▶ [Ausgewählter Auszug]
----
Rezensionen

Weltgrößte Franz West Ausstellung in Wien

Auf mehr als 800 Quadratmetern zeigen im Sinne eines bürgerschaftlichen Engagements vier Wiener Großsammler im 1. Bezirk der österreichischen Hauptstadt mehr als 400 Franz West Werke aus dem Eigenbestand. Herausgekommen ist mit „Gebrauchsanleitung mit Aktionismusgeschmack“ eine Schau der Superlative, die zuletzt selbst die großen Überblicksausstellungen im Belvedere und Centre Pompidou in den Schatten stellt und bei der alle Werkphasen des Künstlers repräsentativ abgebildet sind, bisher nie gezeigte West-Preziosen das Licht der Öffentlichkeit erblicken und Schlüsselwerke sich wie Perlen an einer Kette in die Fülle von Arbeiten aufreihen, als wäre dies längst selbstverständlich. Kunstkritiker Sebastian C. Strenger wagte einen Blick in dieses außergewöhnliche Projekt. Prädikat: Unbedingt sehenswert!

Franz West Ausstellung, © SCS Bilcharchiv, Berlin
Franz West Ausstellung, © SCS Bilcharchiv, Berlin

Franz West starb am 26. Juli 2012. Etwas mehr als ein Jahr zuvor hatte der Österreicher den goldenen Löwen für sein herausragendes Lebenswerk bei der Biennale in Venedig in Empfang genommen. Spätestens zu diesem Zeitpunkt, bei der sich der von bereits langer Krankheit gezeichnete Künstler mit seinem Werk präsentierte, war auch dem letzten namhaften Sammler klar, dass seine Kunst zu den wichtigsten Positionen der internationalen Postmoderne zählt. Schon zu Lebzeiten war er zudem einer der teuersten Künstler seiner Zunft.

© SCS Bilcharchiv, Berlin
© SCS Bilcharchiv, Berlin

Begonnen hatte alles im Atelier von Rudolf Polanszky, der den damals jungen West in seinem Atelier aufnahm, wo dieser ihm zunächst jahrelang assistierte. Nach seiner Entdeckung durch den Wiener Galeristen Peter Pakesch in den Achtzigern begab sich der Künstler durch zahlreiche internationale Ausstellungen auf die Erfolgsspur.
Seine großen Galerien seit den 1990ern waren David Zwirner, der gerade in New York und Paris eine Ausstellung des Künstlers zeigt – darüber hinaus Gagosian (New York), Hauser & Wirth sowie Eva Presenhuber in Zürich, aber auch Skarstedt in London, Bärbel Grässlin in Frankfurt, Tim van Laere in Antwerpen sowie Philipp Konzett als Galerist und einer der Großsammler in Wien, der federführend für das Kollektiv von Sammlern diese Ausstellung initiiert hat. Wests Geflecht an Galerist:innen, die der Künstler oft als „Lebensabschnittspartner“ bezeichnete, verhalf dem Künstler zu seinem nachhaltigen Erfolg. West hinterließ ein Gesamt-Oeuvre von derzeit etwa 5.700 registrierten Werken. Ganze acht Prozent seines Gesamtwerks sind nun auf verschiedenen Ebenen in einem Gewirr von Räumen mit einer teils Deckenhöhe von mehr als fünf Metern in Wiens Weihburggasse 26 zu sehen.
----
▶ [Bereitgestelltes Material]
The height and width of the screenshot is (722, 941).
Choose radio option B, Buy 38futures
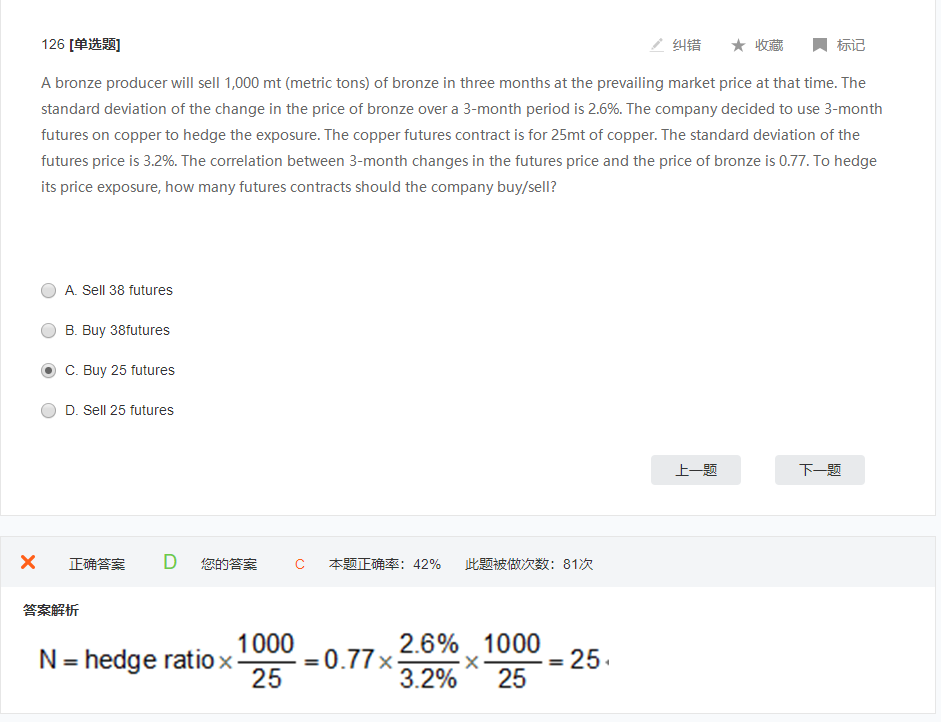click(x=48, y=331)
----
▶ [Aufgabe]
Gib den Abschnitt von „Seine großen Galerien“ bis „26 zu sehen.“ aus dem Text über die Franz-West-Ausstellung wieder und ändere dabei „Antwerpen“ zu „Gent“. Das Material steht für sich und hat mit dem Text nichts zu tun.

▶ [Antwort]
Seine großen Galerien seit den 1990ern waren David Zwirner, der gerade in New York und Paris eine Ausstellung des Künstlers zeigt – darüber hinaus Gagosian (New York), Hauser & Wirth sowie Eva Presenhuber in Zürich, aber auch Skarstedt in London, Bärbel Grässlin in Frankfurt, Tim van Laere in Gent sowie Philipp Konzett als Galerist und einer der Großsammler in Wien, der federführend für das Kollektiv von Sammlern diese Ausstellung initiiert hat. Wests Geflecht an Galerist:innen, die der Künstler oft als „Lebensabschnittspartner“ bezeichnete, verhalf dem Künstler zu seinem nachhaltigen Erfolg. West hinterließ ein Gesamt-Oeuvre von derzeit etwa 5.700 registrierten Werken. Ganze acht Prozent seines Gesamtwerks sind nun auf verschiedenen Ebenen in einem Gewirr von Räumen mit einer teils Deckenhöhe von mehr als fünf Metern in Wiens Weihburggasse 26 zu sehen.